/DCellC.jl

Deep Cell Counting

Primary LanguageJuliaMIT LicenseMIT

DCellC -- Deep Cell Counting

This julia library provides functionality regarding cell counting in microscopy images. It relies on Knet.jl to train fully convolutional neural networks to recognize and count cell structures.

Note that this project is currently in early stages of development and might be unusable -- depending on the mood of the author.

Installation

In order to use DCellC.jl, you need a working version of julia 0.6. Further dependencies are

Knet.jl
Colors.jl
ImageFiltering.jl
JLD2.jl.

They should be fetched automatically when installing this package via

Pkg.clone("https://github.com/tscode/DCellC.jl.git")

from a julia 0.6 REPL.

Usage

Good Question

What is it and how does it work?

Counting the number of cells in microscopy images of all kinds (migration assays, ...) is a pervasive problem in the quantitative study of biological phenomena. Since the process of manual counting is vexing -- and pulverizing countless hours of potentially productive work for students and assistants in the live sciences all over the world -- a number of tools have been developed to automate this process and make it more reliable.
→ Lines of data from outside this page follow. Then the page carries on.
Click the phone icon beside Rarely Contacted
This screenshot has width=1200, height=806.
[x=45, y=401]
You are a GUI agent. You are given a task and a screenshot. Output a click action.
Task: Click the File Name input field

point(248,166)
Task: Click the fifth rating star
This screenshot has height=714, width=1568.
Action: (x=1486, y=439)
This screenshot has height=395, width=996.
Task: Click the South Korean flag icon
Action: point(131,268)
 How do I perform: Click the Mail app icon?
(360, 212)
Classical image processing approaches to this task, like CellProfiler, CELLCOUNTER, or the Imagej plugin Cell-Counter have been developed and achive remarkable results for certain tasks of microscopic image analysis. Drawbacks of these tools are the manual fine tuning that is generally required in order for them to work fine.
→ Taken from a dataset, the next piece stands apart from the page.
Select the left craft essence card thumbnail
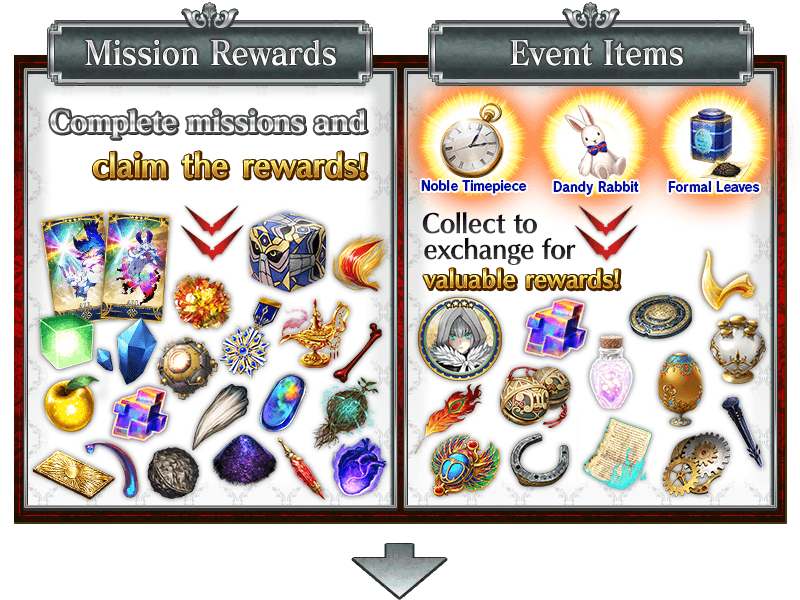The width and height of the screenshot is (800, 600). coord(74,264)
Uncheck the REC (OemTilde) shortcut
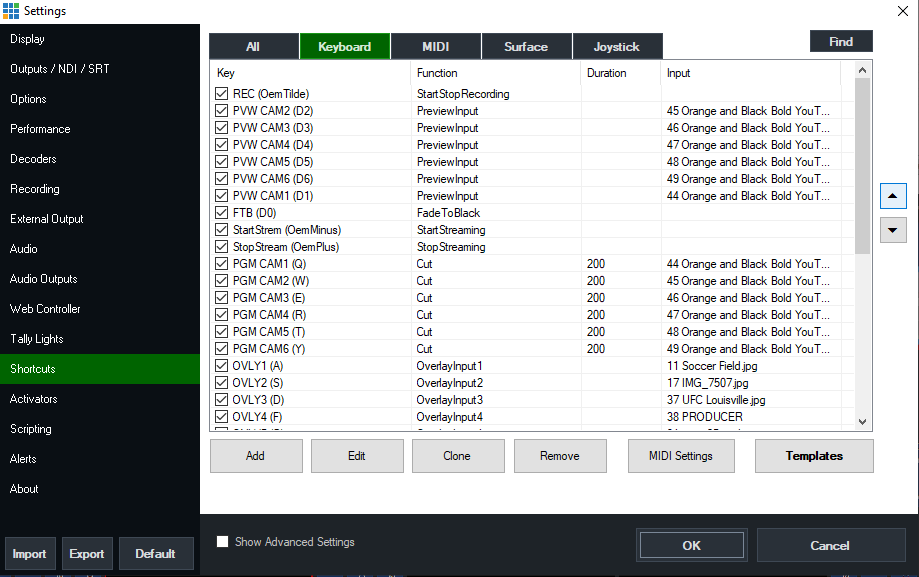Image resolution: width=919 pixels, height=577 pixels. (x=221, y=92)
In the recent years, with the advent of machine learning techniques for various image processing applications, different methods for identifying and counting cells, based on neural networks, have been proposed. This project, DCellC.jl, gathers much of its ideas from the publications (Xie, Noble, Zisserman; 2015) and (Pan, Yang, Li, et al.; 2018). The basic thought is that fully convolutional neural networks should be able to filter images for instances of similar cell-shaped realizations. The network is taught to produce "proximity maps" (an image of black dots wherever the network thinks a cell is lurking) out of the original images by means of convolutions with trainable convolution kernels. This reduces finding cells to a classical regression problem: Minimize the distance between the proximity maps and the true labels by adapting the network's weights.

Depending on the quality of the training data (labeled microscopy images with center positions for the cells) these methods can be used to recover a majority of the cells with little parameter tuning at all (or so I hope). Furthermore, it should (theoretically) work on various kinds of microscopic images, and have a strong robustness to focus on relevant information, such that pre or post-processing steps should be unnecessary.